### Selected excerpt
[Start of section]
The additional $11 million "gives us a war chest to continue to redefine the application performance management market," said Jyoti Bansal, CEO and founder, in the announcement. Bansal is a former architect of Java application performance management products at Wily Technology. Wily was acquired by CA in 2006 for $375 million and CA has continued the Introscope product line as a manager of Java and .Net applications.
"We are excited to partner with Jyoti Bansal and the appDynamics team to help build the next industry leader," said Lightspeed Venture Partners' Ravi Mhatre in the announcement.
AppDynamics's core product, AppDynamics 2.0, was announced in late February. It discovers an application and the related systems on which it depends, maps them visually, places instrumentation into the application through automated Byte Code injection, and assesses the information that instrumentation provides based on policies set by the user.
The combination of mapping, monitoring, and policy-governed operation allows AppDynamics software to intervene when the application shows it's struggling with a peak load during a period of the week when it doesn't normally encounter a peak load. It is able to dive into the application statistics and feedback to find out what appears to be the root cause of the problem.
AppDynamics represents a new round of application performance management capabilities in that it looks beyond the a single piece of software to all the pieces that may be components of a composite application, or set of service-oriented architecture services newly assembled into an application.
[End of section]
### Problems to work on
- A) From the AppDynamics article, return the passage starting at "AppDynamics's core product, AppDynamics" and ending at "of the problem.", copied word for word.
- B) According to the AppDynamics article, which company acquired Wily Technology in 2006?

### Material shown
[Start of section]
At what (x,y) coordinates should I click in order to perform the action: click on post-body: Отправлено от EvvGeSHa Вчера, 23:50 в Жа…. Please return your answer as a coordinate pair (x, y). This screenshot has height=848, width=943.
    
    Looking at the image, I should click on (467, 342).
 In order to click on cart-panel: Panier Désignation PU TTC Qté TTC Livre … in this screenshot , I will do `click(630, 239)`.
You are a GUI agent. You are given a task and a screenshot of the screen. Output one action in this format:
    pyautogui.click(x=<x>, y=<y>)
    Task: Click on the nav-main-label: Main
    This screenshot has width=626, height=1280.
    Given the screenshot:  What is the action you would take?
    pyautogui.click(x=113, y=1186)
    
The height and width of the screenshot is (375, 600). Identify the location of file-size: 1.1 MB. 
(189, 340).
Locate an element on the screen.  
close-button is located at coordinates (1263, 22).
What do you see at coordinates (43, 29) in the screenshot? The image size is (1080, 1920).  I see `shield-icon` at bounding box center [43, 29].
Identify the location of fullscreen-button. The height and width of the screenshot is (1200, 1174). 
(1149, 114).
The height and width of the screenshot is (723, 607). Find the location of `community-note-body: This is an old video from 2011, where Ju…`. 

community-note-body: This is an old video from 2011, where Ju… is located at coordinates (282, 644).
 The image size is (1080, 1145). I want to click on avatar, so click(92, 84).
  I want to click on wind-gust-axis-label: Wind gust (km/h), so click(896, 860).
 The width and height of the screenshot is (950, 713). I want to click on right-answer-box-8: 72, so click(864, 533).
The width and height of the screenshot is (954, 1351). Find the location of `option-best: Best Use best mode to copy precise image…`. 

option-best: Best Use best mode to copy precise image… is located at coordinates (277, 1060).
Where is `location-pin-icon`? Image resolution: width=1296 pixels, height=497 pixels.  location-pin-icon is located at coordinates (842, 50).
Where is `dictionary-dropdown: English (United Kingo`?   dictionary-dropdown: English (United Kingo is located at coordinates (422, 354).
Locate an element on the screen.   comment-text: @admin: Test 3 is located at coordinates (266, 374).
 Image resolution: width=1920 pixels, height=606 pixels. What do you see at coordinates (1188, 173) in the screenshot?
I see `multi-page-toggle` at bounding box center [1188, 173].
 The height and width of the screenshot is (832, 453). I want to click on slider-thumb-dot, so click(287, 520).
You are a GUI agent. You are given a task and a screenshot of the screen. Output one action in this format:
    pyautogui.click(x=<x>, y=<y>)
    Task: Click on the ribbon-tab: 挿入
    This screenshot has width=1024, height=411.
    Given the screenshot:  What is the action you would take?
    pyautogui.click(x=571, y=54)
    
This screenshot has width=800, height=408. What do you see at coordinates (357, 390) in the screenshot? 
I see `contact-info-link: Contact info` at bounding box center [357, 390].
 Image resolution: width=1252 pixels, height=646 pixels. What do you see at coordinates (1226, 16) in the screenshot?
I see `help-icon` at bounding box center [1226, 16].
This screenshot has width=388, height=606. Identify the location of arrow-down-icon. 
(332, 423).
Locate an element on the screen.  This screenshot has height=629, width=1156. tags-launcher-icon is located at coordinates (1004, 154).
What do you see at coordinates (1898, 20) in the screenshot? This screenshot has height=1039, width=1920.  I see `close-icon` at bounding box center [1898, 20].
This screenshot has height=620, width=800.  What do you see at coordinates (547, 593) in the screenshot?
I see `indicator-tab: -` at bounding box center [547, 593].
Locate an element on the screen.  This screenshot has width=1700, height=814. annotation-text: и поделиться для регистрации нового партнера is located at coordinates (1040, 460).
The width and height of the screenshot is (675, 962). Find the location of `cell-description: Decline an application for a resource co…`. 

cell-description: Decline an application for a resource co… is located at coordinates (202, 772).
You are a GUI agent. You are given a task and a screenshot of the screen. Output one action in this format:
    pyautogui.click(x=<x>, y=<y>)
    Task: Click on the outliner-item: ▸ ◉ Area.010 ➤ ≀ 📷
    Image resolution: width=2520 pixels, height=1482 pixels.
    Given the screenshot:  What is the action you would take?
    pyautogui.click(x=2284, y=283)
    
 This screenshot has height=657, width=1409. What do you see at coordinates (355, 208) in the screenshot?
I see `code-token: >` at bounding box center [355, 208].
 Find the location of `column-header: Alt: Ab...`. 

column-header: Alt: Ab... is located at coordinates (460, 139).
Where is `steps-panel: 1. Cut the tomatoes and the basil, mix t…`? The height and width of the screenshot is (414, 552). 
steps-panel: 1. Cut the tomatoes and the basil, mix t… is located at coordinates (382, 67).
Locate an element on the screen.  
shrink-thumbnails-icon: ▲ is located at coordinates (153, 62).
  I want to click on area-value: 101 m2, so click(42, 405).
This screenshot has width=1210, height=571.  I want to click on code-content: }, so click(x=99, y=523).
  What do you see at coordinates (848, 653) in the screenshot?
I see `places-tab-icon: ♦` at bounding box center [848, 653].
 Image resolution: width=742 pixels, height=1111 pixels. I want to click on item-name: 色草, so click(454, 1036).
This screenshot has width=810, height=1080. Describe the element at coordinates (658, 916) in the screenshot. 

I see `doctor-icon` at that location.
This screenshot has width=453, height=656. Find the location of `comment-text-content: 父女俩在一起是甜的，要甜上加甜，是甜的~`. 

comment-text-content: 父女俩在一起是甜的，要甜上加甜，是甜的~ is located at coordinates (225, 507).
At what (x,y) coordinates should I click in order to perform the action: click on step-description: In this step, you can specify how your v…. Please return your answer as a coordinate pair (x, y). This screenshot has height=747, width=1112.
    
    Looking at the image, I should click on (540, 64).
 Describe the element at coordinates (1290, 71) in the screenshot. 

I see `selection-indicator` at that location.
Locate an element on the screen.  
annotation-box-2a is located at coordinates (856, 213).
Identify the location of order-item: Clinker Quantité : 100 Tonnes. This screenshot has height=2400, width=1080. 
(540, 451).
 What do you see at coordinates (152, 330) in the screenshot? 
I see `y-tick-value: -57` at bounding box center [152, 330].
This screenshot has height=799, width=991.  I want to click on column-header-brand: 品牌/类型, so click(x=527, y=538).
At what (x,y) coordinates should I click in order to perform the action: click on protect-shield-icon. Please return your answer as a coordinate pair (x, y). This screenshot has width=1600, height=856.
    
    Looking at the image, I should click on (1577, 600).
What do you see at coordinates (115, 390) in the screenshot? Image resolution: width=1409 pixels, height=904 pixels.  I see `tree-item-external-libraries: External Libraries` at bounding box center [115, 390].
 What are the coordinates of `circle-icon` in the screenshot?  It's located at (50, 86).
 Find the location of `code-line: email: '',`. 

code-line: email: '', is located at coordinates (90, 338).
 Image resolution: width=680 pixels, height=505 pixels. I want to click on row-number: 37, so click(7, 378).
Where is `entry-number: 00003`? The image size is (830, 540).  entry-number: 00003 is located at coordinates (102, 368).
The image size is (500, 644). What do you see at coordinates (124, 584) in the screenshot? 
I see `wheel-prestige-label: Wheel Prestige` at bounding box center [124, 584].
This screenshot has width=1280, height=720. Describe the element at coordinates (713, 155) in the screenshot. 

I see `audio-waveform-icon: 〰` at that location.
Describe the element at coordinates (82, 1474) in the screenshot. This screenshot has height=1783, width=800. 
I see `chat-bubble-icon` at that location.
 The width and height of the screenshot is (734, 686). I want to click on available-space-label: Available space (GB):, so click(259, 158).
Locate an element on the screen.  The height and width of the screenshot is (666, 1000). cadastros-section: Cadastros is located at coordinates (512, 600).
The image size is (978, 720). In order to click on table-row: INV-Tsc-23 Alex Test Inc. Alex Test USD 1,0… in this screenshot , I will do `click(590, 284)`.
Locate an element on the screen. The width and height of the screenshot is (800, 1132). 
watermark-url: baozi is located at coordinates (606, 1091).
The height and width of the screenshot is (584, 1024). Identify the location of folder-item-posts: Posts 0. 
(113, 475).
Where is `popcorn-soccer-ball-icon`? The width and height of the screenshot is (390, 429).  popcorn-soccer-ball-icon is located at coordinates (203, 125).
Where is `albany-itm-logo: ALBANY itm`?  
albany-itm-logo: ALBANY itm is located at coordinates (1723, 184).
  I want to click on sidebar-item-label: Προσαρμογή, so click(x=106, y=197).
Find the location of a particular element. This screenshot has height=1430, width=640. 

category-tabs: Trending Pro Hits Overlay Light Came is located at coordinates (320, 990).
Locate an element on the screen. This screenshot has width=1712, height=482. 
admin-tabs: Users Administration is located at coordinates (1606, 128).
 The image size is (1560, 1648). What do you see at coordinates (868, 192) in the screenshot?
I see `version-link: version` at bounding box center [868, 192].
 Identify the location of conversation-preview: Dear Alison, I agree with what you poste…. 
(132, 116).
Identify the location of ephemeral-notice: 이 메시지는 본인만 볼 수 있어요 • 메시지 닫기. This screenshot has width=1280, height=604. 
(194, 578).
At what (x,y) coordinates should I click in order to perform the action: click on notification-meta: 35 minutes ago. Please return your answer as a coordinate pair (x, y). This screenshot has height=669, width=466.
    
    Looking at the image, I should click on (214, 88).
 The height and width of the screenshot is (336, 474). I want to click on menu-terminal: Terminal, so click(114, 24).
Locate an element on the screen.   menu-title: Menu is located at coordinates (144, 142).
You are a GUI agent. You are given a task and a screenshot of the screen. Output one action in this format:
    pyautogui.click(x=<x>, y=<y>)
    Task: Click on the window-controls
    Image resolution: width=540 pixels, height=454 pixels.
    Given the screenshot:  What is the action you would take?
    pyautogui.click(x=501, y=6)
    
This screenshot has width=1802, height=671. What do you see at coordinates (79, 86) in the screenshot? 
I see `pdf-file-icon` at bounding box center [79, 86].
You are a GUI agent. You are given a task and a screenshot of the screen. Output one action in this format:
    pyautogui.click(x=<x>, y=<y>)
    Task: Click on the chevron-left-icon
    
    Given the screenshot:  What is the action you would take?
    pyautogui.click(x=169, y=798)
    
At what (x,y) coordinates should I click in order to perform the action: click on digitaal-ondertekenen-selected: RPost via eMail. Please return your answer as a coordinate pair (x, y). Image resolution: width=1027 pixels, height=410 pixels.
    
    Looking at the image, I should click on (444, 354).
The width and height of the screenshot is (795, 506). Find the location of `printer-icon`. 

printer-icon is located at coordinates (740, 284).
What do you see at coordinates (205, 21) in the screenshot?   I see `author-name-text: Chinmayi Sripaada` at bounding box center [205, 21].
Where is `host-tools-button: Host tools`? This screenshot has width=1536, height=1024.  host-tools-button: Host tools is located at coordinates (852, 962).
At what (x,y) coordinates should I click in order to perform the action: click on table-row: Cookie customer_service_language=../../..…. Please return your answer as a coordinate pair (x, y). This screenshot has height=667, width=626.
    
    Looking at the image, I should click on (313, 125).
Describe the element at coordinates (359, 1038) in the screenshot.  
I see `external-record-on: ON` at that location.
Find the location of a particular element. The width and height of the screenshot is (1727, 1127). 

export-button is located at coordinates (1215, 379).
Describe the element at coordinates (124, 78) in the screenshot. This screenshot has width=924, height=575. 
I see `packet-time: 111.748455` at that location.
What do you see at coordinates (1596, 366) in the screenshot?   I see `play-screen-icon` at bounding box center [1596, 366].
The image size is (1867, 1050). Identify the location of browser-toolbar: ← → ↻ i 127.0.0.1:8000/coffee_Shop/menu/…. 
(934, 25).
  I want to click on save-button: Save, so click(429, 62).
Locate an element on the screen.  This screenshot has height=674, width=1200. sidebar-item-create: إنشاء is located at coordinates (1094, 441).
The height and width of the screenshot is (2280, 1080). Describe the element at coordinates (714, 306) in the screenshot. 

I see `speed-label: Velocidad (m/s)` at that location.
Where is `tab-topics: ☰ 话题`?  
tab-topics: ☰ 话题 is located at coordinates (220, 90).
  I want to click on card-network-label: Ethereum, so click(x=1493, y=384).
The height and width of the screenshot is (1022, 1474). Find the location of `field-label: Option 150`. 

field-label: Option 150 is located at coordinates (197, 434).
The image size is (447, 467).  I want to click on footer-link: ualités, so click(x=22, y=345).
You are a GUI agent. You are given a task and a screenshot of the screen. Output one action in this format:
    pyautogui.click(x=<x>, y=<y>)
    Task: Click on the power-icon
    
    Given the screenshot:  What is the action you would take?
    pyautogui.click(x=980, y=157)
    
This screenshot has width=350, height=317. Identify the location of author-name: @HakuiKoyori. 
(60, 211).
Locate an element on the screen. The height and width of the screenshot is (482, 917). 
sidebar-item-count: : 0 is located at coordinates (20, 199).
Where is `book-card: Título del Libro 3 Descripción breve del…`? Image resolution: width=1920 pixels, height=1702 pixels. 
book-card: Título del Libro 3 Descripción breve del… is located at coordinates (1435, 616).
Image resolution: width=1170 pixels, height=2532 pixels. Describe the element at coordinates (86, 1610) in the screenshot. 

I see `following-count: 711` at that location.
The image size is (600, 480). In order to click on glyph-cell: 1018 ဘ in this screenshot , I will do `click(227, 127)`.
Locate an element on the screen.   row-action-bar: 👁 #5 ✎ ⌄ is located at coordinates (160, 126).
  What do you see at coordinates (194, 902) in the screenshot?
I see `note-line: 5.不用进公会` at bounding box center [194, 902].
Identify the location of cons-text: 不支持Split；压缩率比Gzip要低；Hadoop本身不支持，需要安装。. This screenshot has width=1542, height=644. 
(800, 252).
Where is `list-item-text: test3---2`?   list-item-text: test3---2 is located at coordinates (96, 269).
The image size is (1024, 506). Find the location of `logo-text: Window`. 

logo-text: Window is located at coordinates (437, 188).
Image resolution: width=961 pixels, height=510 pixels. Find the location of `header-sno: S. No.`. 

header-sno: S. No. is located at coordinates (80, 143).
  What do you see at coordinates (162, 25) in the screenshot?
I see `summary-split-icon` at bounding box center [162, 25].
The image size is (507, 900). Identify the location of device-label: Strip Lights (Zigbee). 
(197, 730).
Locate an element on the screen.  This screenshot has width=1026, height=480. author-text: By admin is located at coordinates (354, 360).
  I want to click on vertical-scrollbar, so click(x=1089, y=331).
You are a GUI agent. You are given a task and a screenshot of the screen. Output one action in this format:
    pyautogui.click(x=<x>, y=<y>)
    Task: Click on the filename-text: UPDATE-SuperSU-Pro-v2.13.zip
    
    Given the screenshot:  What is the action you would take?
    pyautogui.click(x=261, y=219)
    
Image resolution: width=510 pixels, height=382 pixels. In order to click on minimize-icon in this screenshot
[End of section]
### Replies
- A)
AppDynamics's core product, AppDynamics 2.0, was announced in late February. It discovers an application and the related systems on which it depends, maps them visually, places instrumentation into the application through automated Byte Code injection, and assesses the information that instrumentation provides based on policies set by the user.
The combination of mapping, monitoring, and policy-governed operation allows AppDynamics software to intervene when the application shows it's struggling with a peak load during a period of the week when it doesn't normally encounter a peak load. It is able to dive into the application statistics and feedback to find out what appears to be the root cause of the problem.

- B) CA acquired Wily Technology in 2006.